Among its various responsibilities, Rijkswaterstaat is responsible for the maintenance of the primary infrastructure. To make a good trade-off between costs, performance and risks when maintaining assets, Rijkswaterstaat uses a tool called RCMCost.
Too many variables
The request that RWS has approached Cmotions with concerns the input data of their RCMCost model. With this input they can review the expected maintenance per location. Aggregated analyses over many similar locations allows RWS to make better estimations and management of costs. However, the registrations of costs and description per object are not standardized, individuals within the organization fill in the maintenance interface differently.
This is where the complication occurs: With hundreds of locations, multiple unstandardized registration fields and dozens of different experts filling in the registrations, the analysis of costs over locations is time consuming and restricted. Together, RCMCost modelling experts from RWS and data scientists from Cmotions collaborated to develop and implement a data driven solution, to automate and standardize their cost model input data.
The solution
Cmotions implemented and evaluated several different NLP techniques to standardize the input of the RCMCost model.
First an exploratory data analysis (EDA) was conducted to find potential patterns and keywords that are frequently occurring. Based on these frequently occurring keywords we were able to narrow down our textual input by selecting one keyword. Moreover, we were able to map these textual entities to the properties of the model, to make the cost analysis much more efficient.

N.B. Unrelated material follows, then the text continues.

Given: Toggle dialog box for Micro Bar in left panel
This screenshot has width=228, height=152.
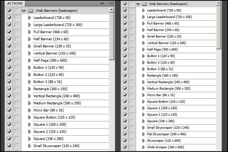Looking at the screenshot, I should (x=17, y=110).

Second, we used a semantic similarity technique, to identify and pair textual fields that are semantically similar. The goal of this step is to merge different terms and label them with a standardized version. Semantic similarity techniques look at the meaning of terms instead of the literal way of writing, enabling to group words that might not look the same but have the same meaning. If you would like to know more about Semantic similarity and how it works, the following blog gives a great overview.
Finally for fields where the textual variety was very high and the results based on semantic similarity were still not accurate enough, a more advanced technique was used. With the help of Generative AI, we were able to map these variety of fields to a small number of standardized values. Large Language Models have a deep understanding of language and can be used to identify meaningful categorisation of words or sentences. In our case, this helped to identify a set of valuable group labels and descriptions for functions that parts of infrastructural locations have.
Standardization leads to greater efficiency
In total, with the use of NLP techniques ranging from keyword selection to Generative AI we were able add standardized labels to the textual fields used as input for the RCMCost model. RWS can use these results to standardize values for efficient RCMCost modeling analyses and to define the standardized values to use in their interface in the future. Key to the success of the project were the close collaboration of RWS business experts and Cmotions NLP experts, the iterative approach and the broad set of NLP techniques considered.